[Extracted data]:
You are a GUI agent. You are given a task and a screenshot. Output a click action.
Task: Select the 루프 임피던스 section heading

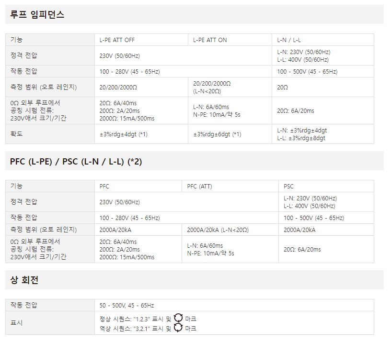pyautogui.click(x=37, y=14)
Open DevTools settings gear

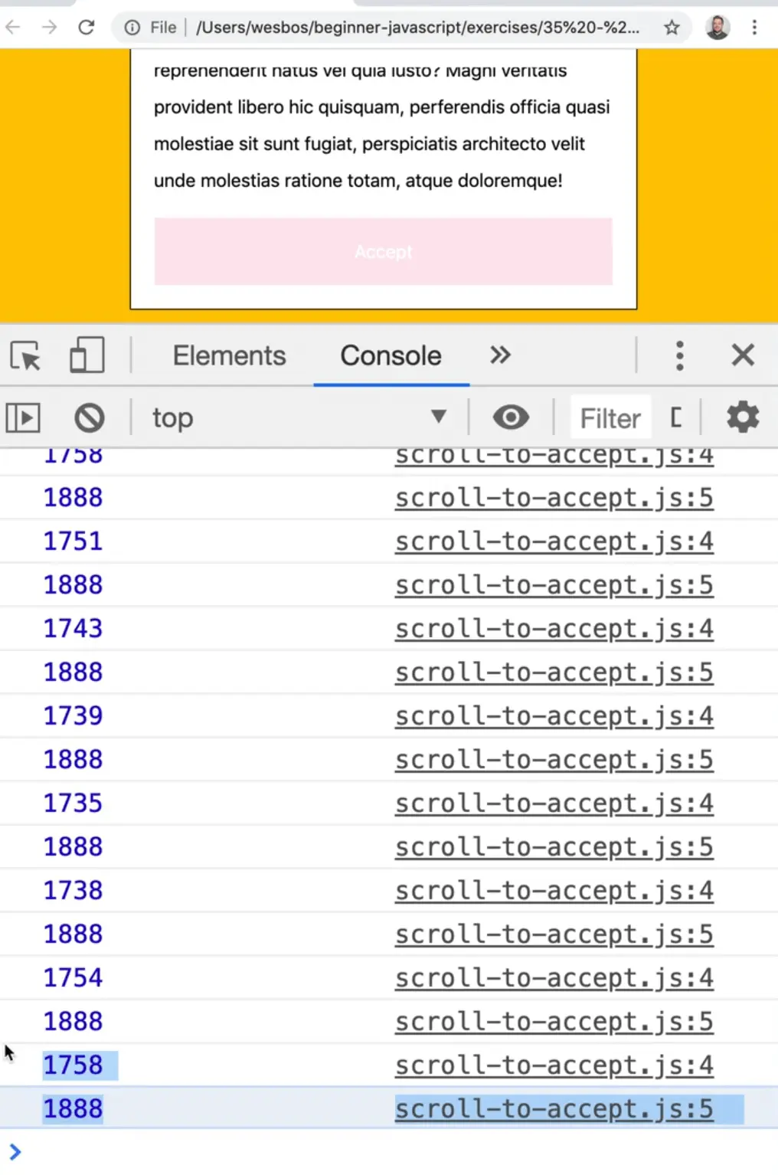point(741,417)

[Required work]:
With the pictures left out, please output each line from the one containing "Task: Select the 루프 임피던스 section heading" through the end of the entries, exactly as it is.

[Exercise result]:
Task: Select the 루프 임피던스 section heading

pyautogui.click(x=37, y=14)
Open DevTools settings gear

point(741,417)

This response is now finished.